1) “…we need to know everything we can about why this happened, what the motivation was, how it happened, and all of those issues are under investigation.”

2) “And so the President commended the work that was done and underscored the need to continue gathering intelligence to answer the remaining questions about this terrorist attack going forward.”

3) “[Dzhokhar Tsarnaev] will not be treated as an enemy combatant. We will prosecute this terrorist through our civilian system of justice. Under U.S. law, United States citizens cannot be tried in military commissions.”

Point 3 above is a bit of a relief; instead of going extra-judicial and foregoing the rule of law, the Obama administration is choosing to deal with this suspect as if he were any common criminal suspect. Doing so minimizes the perceived importance of such a person, and minimizes the outsized fear that such people seem to want to create. It is, in short, how states like Great Britain have taken the long view regarding IRA and Islamist terrorists.

That last word is an important one. “Terrorism” is a very specific thing, and our definition of it has slipped, as Carney proves. This matters tremendously, especially in an era when there are immediate calls that someone be denied their legal rights as a U.S. citizen because what they allegedly did was considered terrorism. It’s neither appropriate nor necessary to label the Boston marathon bombings terrorism yet. They were a heinous and barbaric crime. They might have been terrorism. We’ll find out.

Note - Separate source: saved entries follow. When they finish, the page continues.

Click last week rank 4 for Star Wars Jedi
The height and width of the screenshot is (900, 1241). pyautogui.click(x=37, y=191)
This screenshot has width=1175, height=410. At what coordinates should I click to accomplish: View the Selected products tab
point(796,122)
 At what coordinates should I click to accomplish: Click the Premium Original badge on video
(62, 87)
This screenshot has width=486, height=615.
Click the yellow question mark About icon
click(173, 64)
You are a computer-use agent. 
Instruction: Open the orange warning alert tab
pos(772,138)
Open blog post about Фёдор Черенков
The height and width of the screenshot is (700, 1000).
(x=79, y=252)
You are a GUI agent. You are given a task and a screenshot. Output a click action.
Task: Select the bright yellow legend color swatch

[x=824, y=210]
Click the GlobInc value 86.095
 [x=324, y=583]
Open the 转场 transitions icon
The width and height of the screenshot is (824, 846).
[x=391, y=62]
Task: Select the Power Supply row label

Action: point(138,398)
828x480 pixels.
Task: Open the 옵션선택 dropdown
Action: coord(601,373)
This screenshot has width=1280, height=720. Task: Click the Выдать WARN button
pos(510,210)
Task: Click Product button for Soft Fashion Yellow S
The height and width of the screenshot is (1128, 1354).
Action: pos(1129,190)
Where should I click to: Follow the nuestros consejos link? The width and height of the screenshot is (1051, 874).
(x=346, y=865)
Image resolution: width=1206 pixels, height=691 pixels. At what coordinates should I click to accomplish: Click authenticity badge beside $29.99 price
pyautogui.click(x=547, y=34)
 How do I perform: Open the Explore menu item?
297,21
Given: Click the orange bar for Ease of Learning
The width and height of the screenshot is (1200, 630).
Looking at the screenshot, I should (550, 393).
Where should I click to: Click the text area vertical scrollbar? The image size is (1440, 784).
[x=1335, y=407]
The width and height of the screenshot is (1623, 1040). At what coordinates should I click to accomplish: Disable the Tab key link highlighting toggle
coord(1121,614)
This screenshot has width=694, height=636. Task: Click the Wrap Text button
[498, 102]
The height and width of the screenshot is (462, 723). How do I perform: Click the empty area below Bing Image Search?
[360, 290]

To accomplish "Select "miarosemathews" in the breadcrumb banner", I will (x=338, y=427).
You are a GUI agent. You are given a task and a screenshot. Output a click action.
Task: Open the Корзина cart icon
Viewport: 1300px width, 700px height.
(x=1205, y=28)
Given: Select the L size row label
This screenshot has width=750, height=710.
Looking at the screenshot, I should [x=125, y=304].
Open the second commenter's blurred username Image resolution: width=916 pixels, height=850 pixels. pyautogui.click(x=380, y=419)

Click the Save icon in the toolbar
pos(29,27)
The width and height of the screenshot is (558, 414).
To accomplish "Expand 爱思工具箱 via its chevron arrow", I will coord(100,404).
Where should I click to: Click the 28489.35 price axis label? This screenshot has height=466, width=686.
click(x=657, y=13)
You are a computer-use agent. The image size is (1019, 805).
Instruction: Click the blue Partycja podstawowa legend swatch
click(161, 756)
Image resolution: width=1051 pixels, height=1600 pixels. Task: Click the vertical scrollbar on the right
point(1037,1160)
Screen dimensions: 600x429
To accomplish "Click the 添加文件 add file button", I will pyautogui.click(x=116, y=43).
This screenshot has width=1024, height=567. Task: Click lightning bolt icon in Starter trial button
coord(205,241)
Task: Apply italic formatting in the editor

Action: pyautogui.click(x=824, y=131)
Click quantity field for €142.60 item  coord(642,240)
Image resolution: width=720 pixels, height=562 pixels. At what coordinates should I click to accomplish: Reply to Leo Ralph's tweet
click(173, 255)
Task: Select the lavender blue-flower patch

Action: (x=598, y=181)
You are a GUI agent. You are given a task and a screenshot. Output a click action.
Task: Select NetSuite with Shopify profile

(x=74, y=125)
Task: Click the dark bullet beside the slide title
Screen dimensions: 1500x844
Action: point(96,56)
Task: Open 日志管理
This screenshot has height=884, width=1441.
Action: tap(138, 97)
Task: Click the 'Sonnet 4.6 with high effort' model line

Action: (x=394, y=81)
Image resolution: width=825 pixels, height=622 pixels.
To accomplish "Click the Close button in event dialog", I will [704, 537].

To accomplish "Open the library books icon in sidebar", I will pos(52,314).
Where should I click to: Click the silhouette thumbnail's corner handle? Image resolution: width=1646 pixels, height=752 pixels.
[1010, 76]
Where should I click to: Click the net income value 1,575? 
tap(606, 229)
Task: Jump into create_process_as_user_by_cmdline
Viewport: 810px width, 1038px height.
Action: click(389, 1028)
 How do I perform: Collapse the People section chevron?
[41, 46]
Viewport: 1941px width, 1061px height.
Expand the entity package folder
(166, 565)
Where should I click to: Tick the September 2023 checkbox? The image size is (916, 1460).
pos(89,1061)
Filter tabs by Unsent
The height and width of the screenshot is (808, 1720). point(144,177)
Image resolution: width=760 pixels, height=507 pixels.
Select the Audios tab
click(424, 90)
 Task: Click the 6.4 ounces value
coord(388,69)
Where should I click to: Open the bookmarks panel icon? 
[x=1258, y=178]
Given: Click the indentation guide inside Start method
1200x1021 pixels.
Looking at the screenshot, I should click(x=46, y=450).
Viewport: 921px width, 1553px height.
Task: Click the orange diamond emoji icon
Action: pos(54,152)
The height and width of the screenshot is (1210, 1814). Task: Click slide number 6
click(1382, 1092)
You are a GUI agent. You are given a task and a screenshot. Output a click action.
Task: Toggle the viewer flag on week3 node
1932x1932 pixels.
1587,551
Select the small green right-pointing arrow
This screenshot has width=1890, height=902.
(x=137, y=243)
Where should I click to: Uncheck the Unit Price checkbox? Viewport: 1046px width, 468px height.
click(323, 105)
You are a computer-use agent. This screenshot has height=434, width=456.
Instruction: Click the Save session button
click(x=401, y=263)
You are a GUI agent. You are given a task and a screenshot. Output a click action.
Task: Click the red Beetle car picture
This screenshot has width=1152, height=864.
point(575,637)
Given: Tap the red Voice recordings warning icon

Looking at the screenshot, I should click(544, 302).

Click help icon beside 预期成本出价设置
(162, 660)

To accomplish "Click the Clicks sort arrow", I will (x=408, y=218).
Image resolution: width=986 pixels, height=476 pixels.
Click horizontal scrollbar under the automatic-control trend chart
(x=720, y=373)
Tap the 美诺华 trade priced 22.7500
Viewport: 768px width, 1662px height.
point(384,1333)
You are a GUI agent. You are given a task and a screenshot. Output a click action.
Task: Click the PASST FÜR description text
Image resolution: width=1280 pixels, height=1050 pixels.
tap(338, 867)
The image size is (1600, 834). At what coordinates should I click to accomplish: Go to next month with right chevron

Carney’s use of the word is premature and legally inappropriate, though it will no doubt be adopted far and wide. We can’t know if it’s terrorism yet, because of statement number one above–the motivation is still “under investigation,” and motivation is key to whether something is truly terrorism.

Here are Merriam-Webster’s two (separate) entries on the word:

1)the systematic use of terror, especially as a means of coercion.

2) Systematic use of violence to create a general climate of fear in a population and thereby to bring about a particular political objective.

Both of these require the same thing: trying to coerce someone into something, usually something political. Even the less exact first entry requires “use of” terror, not merely the creation of it. Until and unless we know that this was the goal of these acts, we are calling these suspects terrorists based on imagination and supposition.

In watching Friday’s coverage (on ABC, I believe), I heard “terrorism” defined as “an act that creates terror.” That is simply not what the word means, and adopting that looser definition can only invite further abuses of our previously inalienable rights. A lot of things create terror–mass shootings for one–and they don’t get called terrorism. Yet by this addled definition, they necessarily are.

Tsarnaev may well have committed an act of terrorism. He will almost certainly be convicted of multiple crimes. The system will work just fine, even if we avoid the collective hyperventilation of prematurely inflating his acts to the level of terrorism.

UPDATE: Prelilminary word on motivation:

Two U.S. officials say preliminary evidence from an interrogation suggests the suspects in the Boston Marathon attack were motivated by their religious views but were apparently not tied to any Islamic terrorist groups.

So we’re closer to meeting the actual definition; perhaps we’ll soon hear what they hoped to accomplish.